In a historic first, a representative of the national Gay Flag Football League will announce the third-round pick for the Arizona Cardinals on the second day of the 2022 NFL draft.
Joel Horton, the Gay Bowl liaison for the National Gay Flag Football League, the nonprofit organization representing more than 200 LGBTQ flag football teams in over 22 cities, has been invited to announce the Arizona Cardinals’ third-round draft pick — No. 87 out of 262 in total — on Friday, April, 29, the second day of the draft, according to the LGBTQ sports website Outsports.
This year’s NFL draft — an annually televised seven-round event in which all 32 NFL teams select various rookie players to add to their pre-season rosters, in the hope of eventually making a final 53-man roster — will be streamed from Caesars Forum on the Las Vegas Strip, in Paradise, Nevada.
While most first-round picks are announced by the NFL Commissioner, teams routinely select famous players or former players, local community groups, representatives of campaigns or causes, or members of their own fan base to announce special first-rounders or latter-round picks.
Prior to Horton announcing the pick, the NFL will play a video touting the NGFFL, Gay Bowl, and the NFL’s support for the organization.

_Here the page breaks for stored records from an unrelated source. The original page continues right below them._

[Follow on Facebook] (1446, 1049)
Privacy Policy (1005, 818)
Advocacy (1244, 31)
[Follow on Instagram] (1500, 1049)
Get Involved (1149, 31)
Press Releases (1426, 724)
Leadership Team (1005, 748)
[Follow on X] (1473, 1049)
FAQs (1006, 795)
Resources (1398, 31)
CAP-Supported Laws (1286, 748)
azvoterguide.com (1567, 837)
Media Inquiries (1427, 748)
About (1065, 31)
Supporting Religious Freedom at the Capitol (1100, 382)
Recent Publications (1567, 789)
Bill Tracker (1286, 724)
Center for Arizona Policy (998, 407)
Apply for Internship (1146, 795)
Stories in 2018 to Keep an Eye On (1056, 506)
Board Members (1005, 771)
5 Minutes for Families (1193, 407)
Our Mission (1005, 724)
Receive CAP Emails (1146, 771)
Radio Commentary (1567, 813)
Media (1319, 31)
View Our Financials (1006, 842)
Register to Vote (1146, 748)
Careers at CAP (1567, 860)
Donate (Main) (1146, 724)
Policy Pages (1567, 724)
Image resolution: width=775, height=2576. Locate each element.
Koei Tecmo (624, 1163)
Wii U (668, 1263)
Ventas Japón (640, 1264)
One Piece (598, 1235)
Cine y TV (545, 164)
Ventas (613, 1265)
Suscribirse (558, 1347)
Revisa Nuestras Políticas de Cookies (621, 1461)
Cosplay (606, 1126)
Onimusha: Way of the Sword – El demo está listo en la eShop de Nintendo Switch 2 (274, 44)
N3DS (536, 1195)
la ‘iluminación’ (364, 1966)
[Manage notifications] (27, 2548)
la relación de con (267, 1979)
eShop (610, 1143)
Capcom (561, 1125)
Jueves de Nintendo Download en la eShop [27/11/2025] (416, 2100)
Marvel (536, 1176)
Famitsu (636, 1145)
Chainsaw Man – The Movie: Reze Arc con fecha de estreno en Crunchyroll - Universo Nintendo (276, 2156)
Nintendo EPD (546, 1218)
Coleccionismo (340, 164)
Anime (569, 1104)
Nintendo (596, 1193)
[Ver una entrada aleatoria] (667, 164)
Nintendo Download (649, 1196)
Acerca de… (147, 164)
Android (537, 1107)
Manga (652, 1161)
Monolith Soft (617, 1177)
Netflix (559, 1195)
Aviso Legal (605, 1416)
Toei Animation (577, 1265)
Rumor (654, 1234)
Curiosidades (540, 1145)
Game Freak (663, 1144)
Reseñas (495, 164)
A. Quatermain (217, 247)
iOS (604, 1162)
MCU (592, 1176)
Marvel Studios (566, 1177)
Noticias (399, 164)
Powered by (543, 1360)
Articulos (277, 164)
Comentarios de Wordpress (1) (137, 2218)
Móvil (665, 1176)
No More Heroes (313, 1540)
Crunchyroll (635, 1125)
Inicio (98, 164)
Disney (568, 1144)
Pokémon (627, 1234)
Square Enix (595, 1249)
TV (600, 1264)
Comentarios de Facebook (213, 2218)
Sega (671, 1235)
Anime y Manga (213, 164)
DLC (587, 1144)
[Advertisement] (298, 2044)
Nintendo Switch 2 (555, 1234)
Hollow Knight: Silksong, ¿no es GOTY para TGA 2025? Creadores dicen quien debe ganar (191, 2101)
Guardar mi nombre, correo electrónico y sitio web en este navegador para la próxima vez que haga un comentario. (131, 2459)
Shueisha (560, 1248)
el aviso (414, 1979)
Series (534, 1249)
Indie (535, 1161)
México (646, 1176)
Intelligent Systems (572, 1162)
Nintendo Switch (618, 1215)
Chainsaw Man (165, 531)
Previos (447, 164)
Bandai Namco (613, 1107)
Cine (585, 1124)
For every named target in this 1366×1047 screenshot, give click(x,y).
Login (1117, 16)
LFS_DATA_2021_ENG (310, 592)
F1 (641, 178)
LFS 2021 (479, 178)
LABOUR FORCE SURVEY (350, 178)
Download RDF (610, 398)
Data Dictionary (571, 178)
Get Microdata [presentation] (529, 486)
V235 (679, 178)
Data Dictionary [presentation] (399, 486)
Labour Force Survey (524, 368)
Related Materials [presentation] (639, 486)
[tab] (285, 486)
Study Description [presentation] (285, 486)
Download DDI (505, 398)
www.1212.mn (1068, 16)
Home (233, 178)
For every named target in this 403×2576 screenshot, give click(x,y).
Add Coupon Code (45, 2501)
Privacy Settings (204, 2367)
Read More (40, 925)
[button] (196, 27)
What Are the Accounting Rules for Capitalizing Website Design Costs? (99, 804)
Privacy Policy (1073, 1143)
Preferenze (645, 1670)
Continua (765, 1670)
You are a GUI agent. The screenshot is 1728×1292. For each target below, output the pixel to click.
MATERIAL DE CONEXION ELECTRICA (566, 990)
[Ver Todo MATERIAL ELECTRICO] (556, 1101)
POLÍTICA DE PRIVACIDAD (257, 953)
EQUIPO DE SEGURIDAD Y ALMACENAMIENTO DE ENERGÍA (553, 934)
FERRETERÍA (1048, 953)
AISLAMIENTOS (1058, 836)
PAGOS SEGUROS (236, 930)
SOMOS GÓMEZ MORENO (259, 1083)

Joining Horton on stage as he announces the pick will be NGFFL board members Shigeo Iwamiya and Jodie Turner.
Horton, a longtime member of the Phoenix Gay Flag Football League, who has also played for NGFFL’s New York and D.C. leagues, has previously praised Cardinals CFO Greg Lee as being instrumental in building a relationship between the team and the LGBTQ community.
“He was very open and receptive to finding ways to partner,” Horton said of Lee. “He’s taken personal time to get to know the league and why we love it so much. With that personal connection it’s enabled him to leverage the resources of an NFL franchise to engage the community.”
In 2021, the Cardinals were a main sponsor of Gay Bowl, the national NGFFL team championship, which was held in Phoenix. In doing so, they became the only the fifth NFL franchise to sponsor Gay Bowl, and the most generous NFL sponsor in terms of their financial support.
“They wanted to make it a point that it was important to them,” Horton said of the Cardinals’ involvement in Gay Bowl. “We’re everywhere. We’re all over the country, in cities where there are NFL franchises. And I hope other leagues are able to partner with NFL franchises.”
“Both the NFL and the Cardinals enjoy strong support from a large, diverse fan base and the LGBTQ community is certainly part of that,” Cardinals owner Mike Bidwill told Outsports in a statement. “Including members of this community among the many fans representing teams throughout the draft is part of an important and intentional effort that these types of league events reflect as wide and inclusive a cross section of our fan base as possible.”
Horton, a Cardinals fan, will the first publicly out gay man to announce a draft pick for an NFL franchise. While there are no out LGBTQ players in this year’s draft class, Colorado State tight end Trey McBride, believed to be a second- or third-round prospect, will make history as the first son of a same-sex couple to be drafted into the NFL.
Missouri defensive end Michael Sam made history in 2014 as the first out gay NFL player to be drafted when he was selected by the then-St. Louis Rams, ultimately ending up on the team’s practice squad and then moving to several other teams’ practice squads.
Since that time, former NFL journeyman and defensive end Ryan Russell, formerly of the Dallas Cowboys, Buffalo Bills, and Tampa Bay Buccaneers, has come out as bisexual, although he never started in a regular-season game after coming out.
Last year, defensive end Carl Nassib, of the Las Vegas Raiders, made history as the first openly gay player to be part of a team’s 53-man regular-season roster.